The USS Bergall (SSN 667) was a STURGEON Class, especially designed as an anti-submarine weapon. Her keel was laid on 4 April 1966 and she was launched 17 February 1968. After completion of her sea trials she was commissioned on 13 June 1969. She became the 84th nuclear submarine to enter the Fleet and the 43rd attack type. Her assignment upon commissioning was to Submarine Development Group Two in Groton, Connecticut. This assignment was to fully test the Navy's newest all-purpose sonar, the AN/BQS-13.

In 1970 Bergall became the first submarine to undergo the MK-48 torpedo conversion and in 1971 she was the first ship to carry the MK-48 torpedo in its operational warshot configuration. The AN/BQQ-5 digital sonar system was temporarily installed for test and evaluation in 1972. Bergall was awarded her first Navy Unit Commendation that year for her performance in the testing of the sonar systems and outstanding MK-48 torpedo proficiency.
BERGALL has earned the Navy Unit Commendation (twice), Meritorious Unit Commendation (Four times), and numerous Battle Efficiency ("E"), Anti-submarine Warfare ("A"), Weapons Proficiency ("E"), Damage Control ("DC") and Communications ("C").

Bergall was twice awarded the Commander, Sixth Fleet "Hook 'Em" award during deployment to the Mediterranean in 1977 and 1982.

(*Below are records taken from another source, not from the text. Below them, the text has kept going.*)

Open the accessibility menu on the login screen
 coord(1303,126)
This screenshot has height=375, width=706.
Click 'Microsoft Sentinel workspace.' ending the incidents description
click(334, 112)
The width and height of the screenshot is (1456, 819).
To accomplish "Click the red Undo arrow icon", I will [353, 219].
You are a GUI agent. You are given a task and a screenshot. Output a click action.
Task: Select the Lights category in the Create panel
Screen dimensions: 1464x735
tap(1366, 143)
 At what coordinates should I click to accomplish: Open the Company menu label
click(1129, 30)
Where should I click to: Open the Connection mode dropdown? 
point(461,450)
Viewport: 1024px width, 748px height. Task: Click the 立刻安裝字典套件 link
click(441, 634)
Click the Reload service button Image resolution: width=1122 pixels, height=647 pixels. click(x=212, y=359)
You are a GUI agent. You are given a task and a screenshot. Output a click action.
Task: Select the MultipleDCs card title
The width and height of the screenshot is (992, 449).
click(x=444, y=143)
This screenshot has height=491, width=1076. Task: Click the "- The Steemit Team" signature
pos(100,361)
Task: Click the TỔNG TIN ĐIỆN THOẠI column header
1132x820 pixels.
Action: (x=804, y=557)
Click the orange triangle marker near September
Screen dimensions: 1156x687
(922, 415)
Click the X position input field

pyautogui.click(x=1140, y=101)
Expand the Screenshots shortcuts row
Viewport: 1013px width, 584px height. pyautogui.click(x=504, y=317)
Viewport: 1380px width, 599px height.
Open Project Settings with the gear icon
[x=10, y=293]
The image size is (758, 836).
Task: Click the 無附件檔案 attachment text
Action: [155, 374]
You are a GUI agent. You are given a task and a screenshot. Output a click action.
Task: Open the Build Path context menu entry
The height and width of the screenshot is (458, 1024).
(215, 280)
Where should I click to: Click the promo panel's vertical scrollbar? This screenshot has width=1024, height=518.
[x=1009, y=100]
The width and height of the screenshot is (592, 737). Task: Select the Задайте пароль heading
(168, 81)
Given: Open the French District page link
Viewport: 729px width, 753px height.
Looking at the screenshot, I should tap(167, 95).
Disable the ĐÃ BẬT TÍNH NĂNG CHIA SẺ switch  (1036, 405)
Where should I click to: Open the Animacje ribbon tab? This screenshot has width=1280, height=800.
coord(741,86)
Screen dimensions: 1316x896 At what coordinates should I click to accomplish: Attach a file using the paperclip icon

Bergall appeared in three movies – "The Submarine", "Topside Safety" and episode 3 of the British TV series Sailor . In Sailor a medical evacuation from BERGALL was undertaken by a helicopter from the British Aircraft Carrier
HMS Ark Royal

Bergall was the first east -coast submarine to carry a Deep Submergence Rescue Vehicle (DSRV).

Bergall completed 14 deployments and various exercises and operations vital to the national security of the United States.

1983 Deployed on North Atlantic Patrol for 3 months.

1983 Upon return to Norfolk, VA, SUBRON 6, she immediately resupplied then got underway for a second North Atlantic Patrol taking the billet left vacant by another sub, unable to leave the pier due to engineering difficulties.

Summer 1984 Complement of ships divers is made ready with qualification of crew members Matthew Cronley MM1SSDV, Curt Escher RM2SSDV and David Finch ET2SSDV.

October 1984 CDR Steven V. Mladineo turns over command to CDR Stephen Gibbs.

January 1985 Deployed for the North Atlantic then after refit at Holy Loch, Scotland sailed for the Mediterranean where she performed several patrols in support of 6th fleet operations.

April 1985 Refit Sardinia, Italy then returned to operations in support of the 6th fleet.

June 1985 Bergall returned home to SUBRON 6 Norfolk, VA after 6 months away.

She was inactivated on 4 August 1995 and decommissioned 6 June 1996.

===Collision with USS Kittiwake (ASR-13), 1984 ===
On 23 April 1984, the submarine rescue vessel collided with Bergall at Norfolk, Virginia, while Bergall was moored to the pier aft of Kittiwake. Kittiwake was getting underway for the first time since she had undergone maintenance, during which her main drive motor was re-wired improperly, causing it and the screw it drove to rotate in the opposite direction from that ordered by personnel on Kittiwakes bridge. This was unknown to Kittiwakes bridge personnel, who found that Kittiwake started to drift aft when they were expecting her to move forward. Noting the backward motion, they ordered an increase in the motor drive speed in order to correct it and get Kittiwake moving forward, but unwittingly caused Kittiwake to move further aft and at a higher speed. Still not realizing that Kittiwakes main drive motor operating in reverse of what they expected, Kittiwakes bridge personnel then ordered another increase in Kittiwakes forward speed, which only served to increase her speed astern. This continued until Kittiwakes stern backed into Bergalls sonar dome.

==Decommissioning and disposal==
Bergall was decommissioned on 6 June 1996 and stricken from the Naval Vessel Register on 6 June 1997. Her scrapping via the Nuclear-Powered Ship and Submarine Recycling Program at Puget Sound Naval Shipyard in Bremerton, Washington, was completed on 29 September 1997.